• **Work instruction**:
Below are some records. Return exactly the lines from the one containing "Click the Current Session label" through the one containing "The image size is (1056, 566).", both included, and only those.

- Opening Delimiter -

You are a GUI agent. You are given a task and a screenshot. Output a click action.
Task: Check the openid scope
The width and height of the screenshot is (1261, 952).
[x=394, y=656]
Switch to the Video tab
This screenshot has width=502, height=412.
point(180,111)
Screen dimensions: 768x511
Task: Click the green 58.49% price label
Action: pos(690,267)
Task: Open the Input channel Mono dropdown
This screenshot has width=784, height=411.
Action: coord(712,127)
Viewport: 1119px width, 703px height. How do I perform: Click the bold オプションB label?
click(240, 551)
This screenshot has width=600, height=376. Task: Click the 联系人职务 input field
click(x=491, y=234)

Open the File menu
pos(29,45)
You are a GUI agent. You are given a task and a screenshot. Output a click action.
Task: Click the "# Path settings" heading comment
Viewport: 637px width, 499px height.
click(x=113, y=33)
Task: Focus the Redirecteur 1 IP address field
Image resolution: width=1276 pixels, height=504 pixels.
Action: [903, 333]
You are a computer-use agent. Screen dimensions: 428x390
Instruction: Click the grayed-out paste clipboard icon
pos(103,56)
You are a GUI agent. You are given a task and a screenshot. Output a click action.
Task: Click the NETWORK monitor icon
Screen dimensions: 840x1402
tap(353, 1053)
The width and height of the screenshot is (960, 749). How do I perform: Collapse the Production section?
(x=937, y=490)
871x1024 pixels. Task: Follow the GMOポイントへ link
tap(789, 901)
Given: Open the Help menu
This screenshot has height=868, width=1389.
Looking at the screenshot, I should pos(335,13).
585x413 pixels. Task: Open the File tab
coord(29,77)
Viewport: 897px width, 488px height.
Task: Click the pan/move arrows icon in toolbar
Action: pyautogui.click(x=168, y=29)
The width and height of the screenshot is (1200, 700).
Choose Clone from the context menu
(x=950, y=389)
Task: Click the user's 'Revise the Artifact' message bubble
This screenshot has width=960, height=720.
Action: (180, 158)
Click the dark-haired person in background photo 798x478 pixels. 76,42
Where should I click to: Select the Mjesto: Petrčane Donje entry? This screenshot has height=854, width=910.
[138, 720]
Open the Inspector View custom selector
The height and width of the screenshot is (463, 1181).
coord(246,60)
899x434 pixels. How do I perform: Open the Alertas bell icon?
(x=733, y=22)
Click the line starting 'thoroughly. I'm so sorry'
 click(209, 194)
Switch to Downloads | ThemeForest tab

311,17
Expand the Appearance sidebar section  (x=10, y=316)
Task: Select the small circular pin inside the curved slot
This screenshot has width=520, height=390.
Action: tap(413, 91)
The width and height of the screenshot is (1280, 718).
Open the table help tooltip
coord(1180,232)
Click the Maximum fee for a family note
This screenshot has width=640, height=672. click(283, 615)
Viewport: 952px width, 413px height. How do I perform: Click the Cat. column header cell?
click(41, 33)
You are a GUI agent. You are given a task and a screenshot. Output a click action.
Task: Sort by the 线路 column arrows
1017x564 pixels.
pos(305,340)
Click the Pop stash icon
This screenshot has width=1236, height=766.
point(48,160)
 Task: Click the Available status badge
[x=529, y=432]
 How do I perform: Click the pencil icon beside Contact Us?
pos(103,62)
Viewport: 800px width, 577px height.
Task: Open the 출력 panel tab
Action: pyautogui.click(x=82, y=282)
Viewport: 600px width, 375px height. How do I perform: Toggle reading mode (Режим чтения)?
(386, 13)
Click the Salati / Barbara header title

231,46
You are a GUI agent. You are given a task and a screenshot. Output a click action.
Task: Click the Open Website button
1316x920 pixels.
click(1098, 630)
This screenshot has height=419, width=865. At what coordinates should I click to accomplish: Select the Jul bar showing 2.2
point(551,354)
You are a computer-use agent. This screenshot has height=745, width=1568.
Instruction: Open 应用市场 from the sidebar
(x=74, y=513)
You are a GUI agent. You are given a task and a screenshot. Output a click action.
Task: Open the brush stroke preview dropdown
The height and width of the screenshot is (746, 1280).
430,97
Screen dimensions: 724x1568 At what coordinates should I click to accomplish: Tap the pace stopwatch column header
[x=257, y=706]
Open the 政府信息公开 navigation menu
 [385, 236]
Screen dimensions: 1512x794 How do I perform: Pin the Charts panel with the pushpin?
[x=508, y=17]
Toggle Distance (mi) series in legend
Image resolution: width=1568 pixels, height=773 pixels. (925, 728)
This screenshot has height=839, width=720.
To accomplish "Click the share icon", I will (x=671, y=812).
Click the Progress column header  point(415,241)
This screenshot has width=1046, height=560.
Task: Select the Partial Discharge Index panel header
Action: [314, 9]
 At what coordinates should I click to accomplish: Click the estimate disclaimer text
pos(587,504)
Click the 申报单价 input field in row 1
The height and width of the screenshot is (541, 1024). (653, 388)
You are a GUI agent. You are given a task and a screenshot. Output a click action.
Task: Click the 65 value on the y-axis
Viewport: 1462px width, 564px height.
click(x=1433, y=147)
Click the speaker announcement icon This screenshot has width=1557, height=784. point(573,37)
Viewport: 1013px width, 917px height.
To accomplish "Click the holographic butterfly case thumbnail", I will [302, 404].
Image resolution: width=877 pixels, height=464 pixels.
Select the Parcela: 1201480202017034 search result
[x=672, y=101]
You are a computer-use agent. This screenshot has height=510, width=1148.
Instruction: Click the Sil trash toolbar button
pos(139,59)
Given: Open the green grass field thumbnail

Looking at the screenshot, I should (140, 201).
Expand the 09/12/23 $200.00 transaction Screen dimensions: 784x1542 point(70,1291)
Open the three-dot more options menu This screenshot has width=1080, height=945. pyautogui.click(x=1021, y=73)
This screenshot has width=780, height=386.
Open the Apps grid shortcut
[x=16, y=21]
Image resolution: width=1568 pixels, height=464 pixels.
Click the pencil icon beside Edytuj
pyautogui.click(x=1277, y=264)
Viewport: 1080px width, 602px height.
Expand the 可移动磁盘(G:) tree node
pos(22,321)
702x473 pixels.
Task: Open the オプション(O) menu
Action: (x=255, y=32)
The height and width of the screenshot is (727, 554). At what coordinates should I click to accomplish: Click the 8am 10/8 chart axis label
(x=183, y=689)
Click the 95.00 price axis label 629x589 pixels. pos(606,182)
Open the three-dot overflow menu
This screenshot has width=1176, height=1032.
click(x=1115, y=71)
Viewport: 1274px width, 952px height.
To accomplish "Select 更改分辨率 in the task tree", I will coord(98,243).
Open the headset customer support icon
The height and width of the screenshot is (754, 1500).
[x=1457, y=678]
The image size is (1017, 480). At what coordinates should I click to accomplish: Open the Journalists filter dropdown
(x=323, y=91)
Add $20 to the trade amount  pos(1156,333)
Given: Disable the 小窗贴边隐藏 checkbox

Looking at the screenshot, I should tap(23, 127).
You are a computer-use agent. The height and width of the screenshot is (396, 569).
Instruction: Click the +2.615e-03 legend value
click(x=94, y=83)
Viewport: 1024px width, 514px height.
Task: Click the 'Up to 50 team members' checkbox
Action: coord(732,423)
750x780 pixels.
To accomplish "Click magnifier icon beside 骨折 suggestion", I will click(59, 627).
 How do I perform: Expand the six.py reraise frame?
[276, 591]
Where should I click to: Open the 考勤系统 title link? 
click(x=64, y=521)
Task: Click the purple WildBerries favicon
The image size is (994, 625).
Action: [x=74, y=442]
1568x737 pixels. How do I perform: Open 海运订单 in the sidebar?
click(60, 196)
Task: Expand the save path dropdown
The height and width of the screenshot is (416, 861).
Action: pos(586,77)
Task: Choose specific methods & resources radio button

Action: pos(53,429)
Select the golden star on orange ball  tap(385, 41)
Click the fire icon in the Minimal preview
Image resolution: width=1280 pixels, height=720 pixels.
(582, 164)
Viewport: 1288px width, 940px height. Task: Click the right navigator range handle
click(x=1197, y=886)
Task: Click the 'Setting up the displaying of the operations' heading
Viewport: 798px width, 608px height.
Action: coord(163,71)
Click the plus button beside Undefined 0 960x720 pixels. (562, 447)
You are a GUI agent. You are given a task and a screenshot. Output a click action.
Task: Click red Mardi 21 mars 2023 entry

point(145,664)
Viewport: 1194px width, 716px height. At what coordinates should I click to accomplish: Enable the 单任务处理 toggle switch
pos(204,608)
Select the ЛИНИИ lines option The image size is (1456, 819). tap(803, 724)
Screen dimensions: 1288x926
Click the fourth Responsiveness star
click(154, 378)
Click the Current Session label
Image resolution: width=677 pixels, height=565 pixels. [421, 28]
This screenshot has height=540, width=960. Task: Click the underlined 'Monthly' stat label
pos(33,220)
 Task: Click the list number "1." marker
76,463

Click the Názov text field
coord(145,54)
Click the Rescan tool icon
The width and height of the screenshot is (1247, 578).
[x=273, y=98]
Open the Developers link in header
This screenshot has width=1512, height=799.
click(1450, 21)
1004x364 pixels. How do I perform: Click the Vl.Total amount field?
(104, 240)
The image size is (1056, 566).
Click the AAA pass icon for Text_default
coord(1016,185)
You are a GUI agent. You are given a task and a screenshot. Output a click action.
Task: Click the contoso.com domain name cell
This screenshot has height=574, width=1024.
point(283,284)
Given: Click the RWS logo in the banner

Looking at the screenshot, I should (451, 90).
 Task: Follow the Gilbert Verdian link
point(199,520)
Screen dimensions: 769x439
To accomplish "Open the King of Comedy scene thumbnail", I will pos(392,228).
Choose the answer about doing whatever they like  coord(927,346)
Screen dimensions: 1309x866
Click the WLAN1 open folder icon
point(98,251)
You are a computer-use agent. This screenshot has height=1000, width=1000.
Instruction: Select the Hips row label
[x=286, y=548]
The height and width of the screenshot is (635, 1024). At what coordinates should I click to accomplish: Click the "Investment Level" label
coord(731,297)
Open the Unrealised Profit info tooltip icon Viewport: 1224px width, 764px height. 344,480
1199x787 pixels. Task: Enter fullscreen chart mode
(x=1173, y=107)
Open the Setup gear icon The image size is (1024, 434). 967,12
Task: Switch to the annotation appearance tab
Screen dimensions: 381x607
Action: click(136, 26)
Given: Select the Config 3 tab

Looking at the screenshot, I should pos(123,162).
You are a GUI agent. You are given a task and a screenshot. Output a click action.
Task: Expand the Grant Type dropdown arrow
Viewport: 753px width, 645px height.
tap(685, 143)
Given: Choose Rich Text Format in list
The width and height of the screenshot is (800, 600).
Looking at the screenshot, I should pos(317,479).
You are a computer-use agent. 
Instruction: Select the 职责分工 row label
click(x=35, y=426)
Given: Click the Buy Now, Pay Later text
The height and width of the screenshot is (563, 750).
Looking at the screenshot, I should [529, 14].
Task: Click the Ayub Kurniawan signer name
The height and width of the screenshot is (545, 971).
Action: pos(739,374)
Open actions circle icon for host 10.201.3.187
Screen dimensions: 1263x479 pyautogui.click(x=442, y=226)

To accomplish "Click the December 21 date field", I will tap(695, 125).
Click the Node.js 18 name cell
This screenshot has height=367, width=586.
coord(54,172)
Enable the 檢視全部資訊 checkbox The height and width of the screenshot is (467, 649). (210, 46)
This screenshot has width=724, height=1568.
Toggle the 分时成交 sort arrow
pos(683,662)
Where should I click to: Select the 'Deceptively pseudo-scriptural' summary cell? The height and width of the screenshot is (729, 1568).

- Closing Delimiter -

• **Exercise answer**:
Click the Current Session label
Image resolution: width=677 pixels, height=565 pixels. [421, 28]
This screenshot has height=540, width=960. Task: Click the underlined 'Monthly' stat label
pos(33,220)
 Task: Click the list number "1." marker
76,463

Click the Názov text field
coord(145,54)
Click the Rescan tool icon
The width and height of the screenshot is (1247, 578).
[x=273, y=98]
Open the Developers link in header
This screenshot has width=1512, height=799.
click(1450, 21)
1004x364 pixels. How do I perform: Click the Vl.Total amount field?
(104, 240)
The image size is (1056, 566).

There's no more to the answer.